> **Assignment**
Below are entries; print them exactly from the first line through the one containing "[button] (58, 999)".

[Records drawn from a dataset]
┌──
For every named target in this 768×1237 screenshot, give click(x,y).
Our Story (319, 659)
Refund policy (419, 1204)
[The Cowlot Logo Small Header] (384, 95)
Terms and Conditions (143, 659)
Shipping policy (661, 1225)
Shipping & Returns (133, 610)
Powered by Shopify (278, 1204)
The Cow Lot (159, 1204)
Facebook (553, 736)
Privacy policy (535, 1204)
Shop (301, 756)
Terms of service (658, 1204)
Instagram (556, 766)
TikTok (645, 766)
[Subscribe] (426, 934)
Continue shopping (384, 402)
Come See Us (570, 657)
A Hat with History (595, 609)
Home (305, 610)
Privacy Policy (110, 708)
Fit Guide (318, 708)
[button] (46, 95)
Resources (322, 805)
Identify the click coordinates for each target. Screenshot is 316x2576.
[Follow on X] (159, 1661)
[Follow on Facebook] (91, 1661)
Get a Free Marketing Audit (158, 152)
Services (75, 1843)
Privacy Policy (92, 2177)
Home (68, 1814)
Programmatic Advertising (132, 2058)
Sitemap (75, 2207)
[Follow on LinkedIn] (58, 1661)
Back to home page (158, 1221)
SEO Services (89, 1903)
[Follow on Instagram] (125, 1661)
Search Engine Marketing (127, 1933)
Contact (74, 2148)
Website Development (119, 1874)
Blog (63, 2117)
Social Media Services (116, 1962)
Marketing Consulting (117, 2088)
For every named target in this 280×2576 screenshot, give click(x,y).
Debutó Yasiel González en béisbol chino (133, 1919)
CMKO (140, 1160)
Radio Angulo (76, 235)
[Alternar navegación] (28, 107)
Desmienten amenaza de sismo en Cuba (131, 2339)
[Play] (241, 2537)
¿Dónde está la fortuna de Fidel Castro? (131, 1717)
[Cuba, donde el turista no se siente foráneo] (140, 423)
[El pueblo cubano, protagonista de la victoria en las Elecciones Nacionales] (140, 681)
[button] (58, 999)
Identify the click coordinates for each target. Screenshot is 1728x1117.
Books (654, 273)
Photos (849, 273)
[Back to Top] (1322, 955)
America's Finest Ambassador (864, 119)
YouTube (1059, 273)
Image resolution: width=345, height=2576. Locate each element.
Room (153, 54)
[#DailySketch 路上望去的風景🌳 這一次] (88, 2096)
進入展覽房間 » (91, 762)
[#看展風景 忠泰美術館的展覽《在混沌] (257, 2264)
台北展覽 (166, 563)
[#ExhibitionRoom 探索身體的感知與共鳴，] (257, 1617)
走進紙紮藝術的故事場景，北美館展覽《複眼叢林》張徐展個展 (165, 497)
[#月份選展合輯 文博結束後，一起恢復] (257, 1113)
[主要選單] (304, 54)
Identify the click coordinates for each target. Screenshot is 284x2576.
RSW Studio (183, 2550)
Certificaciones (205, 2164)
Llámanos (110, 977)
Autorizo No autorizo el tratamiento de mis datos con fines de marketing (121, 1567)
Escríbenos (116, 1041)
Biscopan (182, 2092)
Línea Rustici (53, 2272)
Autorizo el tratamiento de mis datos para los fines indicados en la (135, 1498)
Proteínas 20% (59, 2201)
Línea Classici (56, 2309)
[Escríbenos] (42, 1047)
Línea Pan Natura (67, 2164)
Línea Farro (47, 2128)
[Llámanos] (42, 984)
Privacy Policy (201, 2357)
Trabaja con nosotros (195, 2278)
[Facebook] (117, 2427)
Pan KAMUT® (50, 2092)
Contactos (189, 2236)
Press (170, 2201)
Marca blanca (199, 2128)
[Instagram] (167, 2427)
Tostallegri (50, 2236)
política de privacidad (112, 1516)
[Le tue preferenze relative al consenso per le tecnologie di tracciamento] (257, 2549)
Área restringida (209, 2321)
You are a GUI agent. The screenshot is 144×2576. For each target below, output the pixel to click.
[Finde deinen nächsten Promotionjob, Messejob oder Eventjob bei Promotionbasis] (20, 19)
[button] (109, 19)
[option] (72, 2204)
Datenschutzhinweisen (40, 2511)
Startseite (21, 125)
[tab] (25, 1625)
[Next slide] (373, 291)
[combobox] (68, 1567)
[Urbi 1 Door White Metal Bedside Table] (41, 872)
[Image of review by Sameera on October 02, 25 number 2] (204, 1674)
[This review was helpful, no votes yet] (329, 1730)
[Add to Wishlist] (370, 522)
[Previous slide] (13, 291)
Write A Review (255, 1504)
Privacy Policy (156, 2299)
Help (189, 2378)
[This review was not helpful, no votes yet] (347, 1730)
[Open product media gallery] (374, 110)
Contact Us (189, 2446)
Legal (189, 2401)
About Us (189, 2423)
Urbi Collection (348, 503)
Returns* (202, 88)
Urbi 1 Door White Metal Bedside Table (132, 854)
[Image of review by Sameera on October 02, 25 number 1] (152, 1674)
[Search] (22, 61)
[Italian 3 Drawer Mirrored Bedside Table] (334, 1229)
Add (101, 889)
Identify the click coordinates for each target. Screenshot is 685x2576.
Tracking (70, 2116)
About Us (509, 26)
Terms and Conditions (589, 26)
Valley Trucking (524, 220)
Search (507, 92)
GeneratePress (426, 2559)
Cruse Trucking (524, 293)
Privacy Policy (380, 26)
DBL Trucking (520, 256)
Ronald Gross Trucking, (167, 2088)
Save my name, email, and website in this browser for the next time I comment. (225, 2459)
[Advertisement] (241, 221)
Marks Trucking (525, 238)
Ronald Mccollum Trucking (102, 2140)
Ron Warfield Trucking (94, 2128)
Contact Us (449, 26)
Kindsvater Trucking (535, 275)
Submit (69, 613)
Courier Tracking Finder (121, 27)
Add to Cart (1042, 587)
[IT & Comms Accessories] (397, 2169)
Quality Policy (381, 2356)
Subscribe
└──
> **Task solution**
For every named target in this 768×1237 screenshot, give click(x,y).
Our Story (319, 659)
Refund policy (419, 1204)
[The Cowlot Logo Small Header] (384, 95)
Terms and Conditions (143, 659)
Shipping policy (661, 1225)
Shipping & Returns (133, 610)
Powered by Shopify (278, 1204)
The Cow Lot (159, 1204)
Facebook (553, 736)
Privacy policy (535, 1204)
Shop (301, 756)
Terms of service (658, 1204)
Instagram (556, 766)
TikTok (645, 766)
[Subscribe] (426, 934)
Continue shopping (384, 402)
Come See Us (570, 657)
A Hat with History (595, 609)
Home (305, 610)
Privacy Policy (110, 708)
Fit Guide (318, 708)
[button] (46, 95)
Resources (322, 805)
Identify the click coordinates for each target. Screenshot is 316x2576.
[Follow on X] (159, 1661)
[Follow on Facebook] (91, 1661)
Get a Free Marketing Audit (158, 152)
Services (75, 1843)
Privacy Policy (92, 2177)
Home (68, 1814)
Programmatic Advertising (132, 2058)
Sitemap (75, 2207)
[Follow on LinkedIn] (58, 1661)
Back to home page (158, 1221)
SEO Services (89, 1903)
[Follow on Instagram] (125, 1661)
Search Engine Marketing (127, 1933)
Contact (74, 2148)
Website Development (119, 1874)
Blog (63, 2117)
Social Media Services (116, 1962)
Marketing Consulting (117, 2088)
For every named target in this 280×2576 screenshot, give click(x,y).
Debutó Yasiel González en béisbol chino (133, 1919)
CMKO (140, 1160)
Radio Angulo (76, 235)
[Alternar navegación] (28, 107)
Desmienten amenaza de sismo en Cuba (131, 2339)
[Play] (241, 2537)
¿Dónde está la fortuna de Fidel Castro? (131, 1717)
[Cuba, donde el turista no se siente foráneo] (140, 423)
[El pueblo cubano, protagonista de la victoria en las Elecciones Nacionales] (140, 681)
[button] (58, 999)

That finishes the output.